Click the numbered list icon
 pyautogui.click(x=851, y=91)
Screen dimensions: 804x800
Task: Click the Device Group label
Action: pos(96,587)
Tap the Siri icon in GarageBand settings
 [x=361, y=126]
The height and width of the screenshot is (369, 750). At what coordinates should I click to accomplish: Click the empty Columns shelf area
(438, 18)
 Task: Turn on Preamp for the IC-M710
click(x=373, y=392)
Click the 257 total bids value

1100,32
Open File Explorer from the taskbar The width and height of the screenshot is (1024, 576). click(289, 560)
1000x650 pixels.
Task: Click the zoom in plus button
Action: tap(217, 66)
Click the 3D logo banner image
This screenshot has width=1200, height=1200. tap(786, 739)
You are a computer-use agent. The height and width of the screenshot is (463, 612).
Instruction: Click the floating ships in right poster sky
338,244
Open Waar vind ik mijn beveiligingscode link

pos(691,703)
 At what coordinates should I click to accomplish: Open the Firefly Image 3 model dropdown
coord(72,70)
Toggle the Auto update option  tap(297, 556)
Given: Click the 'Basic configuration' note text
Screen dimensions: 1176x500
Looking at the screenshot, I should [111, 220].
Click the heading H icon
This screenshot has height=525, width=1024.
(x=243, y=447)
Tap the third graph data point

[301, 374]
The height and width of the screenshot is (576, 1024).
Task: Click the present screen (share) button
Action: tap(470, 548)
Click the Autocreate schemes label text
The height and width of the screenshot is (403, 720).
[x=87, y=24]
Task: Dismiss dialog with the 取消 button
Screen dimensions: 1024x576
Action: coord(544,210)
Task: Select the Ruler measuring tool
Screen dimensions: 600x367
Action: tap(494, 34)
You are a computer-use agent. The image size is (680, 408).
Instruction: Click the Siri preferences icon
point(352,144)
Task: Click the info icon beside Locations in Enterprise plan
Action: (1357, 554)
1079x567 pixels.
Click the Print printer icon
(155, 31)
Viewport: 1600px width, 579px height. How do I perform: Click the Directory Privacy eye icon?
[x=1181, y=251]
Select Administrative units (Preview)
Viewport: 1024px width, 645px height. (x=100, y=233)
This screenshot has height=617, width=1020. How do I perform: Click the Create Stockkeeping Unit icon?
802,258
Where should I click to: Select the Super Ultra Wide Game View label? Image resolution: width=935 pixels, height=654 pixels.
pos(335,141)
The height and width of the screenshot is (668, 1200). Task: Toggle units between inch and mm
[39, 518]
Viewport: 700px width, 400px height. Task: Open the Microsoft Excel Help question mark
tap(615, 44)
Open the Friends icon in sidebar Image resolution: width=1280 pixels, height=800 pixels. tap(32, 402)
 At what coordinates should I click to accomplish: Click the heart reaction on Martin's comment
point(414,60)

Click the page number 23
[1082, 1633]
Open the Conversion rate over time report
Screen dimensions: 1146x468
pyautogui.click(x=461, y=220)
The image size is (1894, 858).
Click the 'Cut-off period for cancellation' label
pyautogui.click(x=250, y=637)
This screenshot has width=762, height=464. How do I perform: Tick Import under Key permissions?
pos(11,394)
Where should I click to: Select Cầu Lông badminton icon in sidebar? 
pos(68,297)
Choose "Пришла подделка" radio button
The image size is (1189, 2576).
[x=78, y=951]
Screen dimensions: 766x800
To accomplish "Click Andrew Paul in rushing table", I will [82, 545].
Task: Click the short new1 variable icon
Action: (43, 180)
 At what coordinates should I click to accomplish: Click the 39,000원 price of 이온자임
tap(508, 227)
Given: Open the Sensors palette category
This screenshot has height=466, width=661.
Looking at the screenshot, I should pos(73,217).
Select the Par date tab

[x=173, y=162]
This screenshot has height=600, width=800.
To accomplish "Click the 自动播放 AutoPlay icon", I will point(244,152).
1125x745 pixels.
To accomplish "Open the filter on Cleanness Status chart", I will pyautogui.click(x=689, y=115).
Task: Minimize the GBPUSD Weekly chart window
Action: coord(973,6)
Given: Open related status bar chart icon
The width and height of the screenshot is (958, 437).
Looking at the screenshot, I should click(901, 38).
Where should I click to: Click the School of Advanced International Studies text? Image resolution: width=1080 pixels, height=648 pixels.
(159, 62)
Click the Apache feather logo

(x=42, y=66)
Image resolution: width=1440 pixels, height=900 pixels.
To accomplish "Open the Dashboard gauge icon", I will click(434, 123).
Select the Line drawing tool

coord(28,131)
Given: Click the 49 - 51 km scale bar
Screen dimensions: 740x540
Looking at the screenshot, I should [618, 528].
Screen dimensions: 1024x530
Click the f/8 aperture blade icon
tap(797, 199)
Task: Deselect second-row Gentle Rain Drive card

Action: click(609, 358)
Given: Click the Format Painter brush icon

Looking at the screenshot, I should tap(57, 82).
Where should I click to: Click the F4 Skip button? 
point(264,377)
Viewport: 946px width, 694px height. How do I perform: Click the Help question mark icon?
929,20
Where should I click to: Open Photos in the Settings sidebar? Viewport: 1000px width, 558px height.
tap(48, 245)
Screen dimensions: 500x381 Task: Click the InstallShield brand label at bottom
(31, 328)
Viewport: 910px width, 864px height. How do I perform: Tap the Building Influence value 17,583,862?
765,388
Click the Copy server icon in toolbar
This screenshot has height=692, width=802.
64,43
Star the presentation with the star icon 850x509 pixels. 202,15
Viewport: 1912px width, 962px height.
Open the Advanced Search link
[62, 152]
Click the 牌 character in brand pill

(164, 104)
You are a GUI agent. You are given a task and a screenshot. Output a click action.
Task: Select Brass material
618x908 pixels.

────────

Exercise. For the word "computer", show every line of the entries that holds it.

Task output.
You are a computer-use agent. The height and width of the screenshot is (463, 612).
You are a computer-use agent. The image size is (680, 408).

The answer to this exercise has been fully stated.